Genellikle sarışın ( kumral ) tenli, 40 yaşını geçmiş, kilolu, doğum yapmış kadınlarda daha sık görülür.
Safra kesesindeki taşlar 0.5 cm den büyük ve küçük olmalarına göre büyük küçük taşlar olarak ikiye ayrılır. Büyük taşların safra kesesi kanalını tıkaması ve safra koliğine yol açması ihtimali daha yüksek olmakla birlikte küçük taşların kanaldan geçerek ana safra yoluna dökülmesi ve ana safra yolunun gitgide daralan son kısımlarında tıkanmaya yol açması cerrahi sarılık ya da tıkanma sarılığı denilen süratle gerekli tedavi girişimleri yapılmazsa hayati tehlike oluşturan duruma yol açar.

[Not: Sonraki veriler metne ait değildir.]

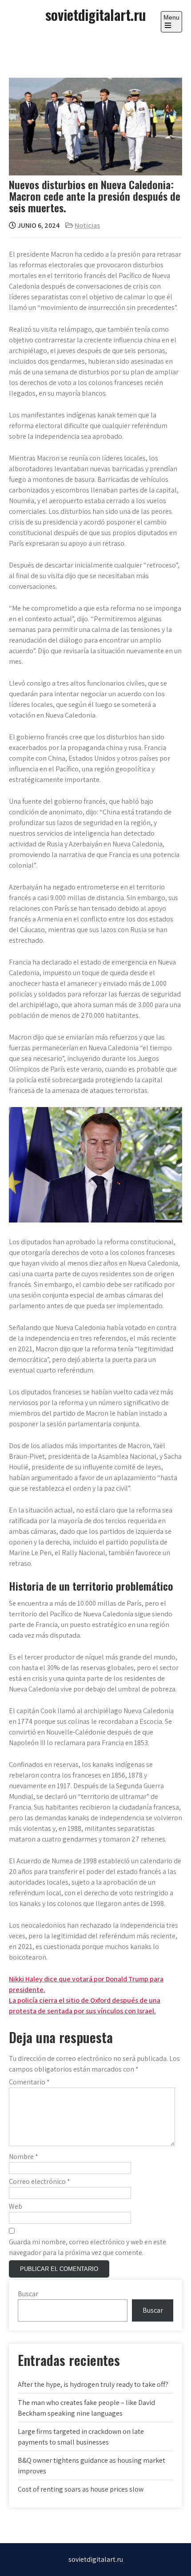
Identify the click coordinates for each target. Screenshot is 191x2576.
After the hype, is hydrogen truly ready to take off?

Safra kesesi sağlıklı olduğu müd-detçe faydalı ve gerekli bir organdır. Yağların kolay sindirilmesinde önemli bir görev üstlenmektedir. Fakat içinde taş oluşmuş ağrıya, enfeksiyona yol açan, ileri devrelerde karın içine delinmeye, bağırsağa fistülize olmaya (ağızlaşmaya ) veya kanserleşmeye aday bir safra kesesinin alınma zamanı gelmiş demektir. Safra kesesinin yokluğunda özellikle yağların sindiriminde mutlaka zorluklar oluşacaktır ama vücudun adaptas- yon yeteneği süratle devreye girecek ve safra kesesinin yokluğu hissedilmez hale gelecektir.
En geçerli tedavi yöntemi ameliyatla hastalıklı safra kesesinin alınmasıdır. Uzun süreli bir tedavi devresi gerektiren ilaçla taşın eritilmesi veya taşın şok dalgaları ile kırılması yöntemleri başarı yüzdelerinin düşüklüğü ve tedavi sonrası pek kısa bir sürede yeniden safra taşlarının oluşması sebebi ile pek şans bulamamaktadırlar.
Günümüzde tanıda en sıklıkla ve büyük bir doğruluk payıyla ultrasonografi kullanılmaktadır. Aç karnına yapılan bir batın ultrasonografisi ile safra kesesi rahatsızlıklarının hemen hepsine tanı konulabilmektedir. Ultrasonografinin bu başarısı eskiden tanıda kullanılan ilaçlı film yöntemlerini rafa kaldırmıştır.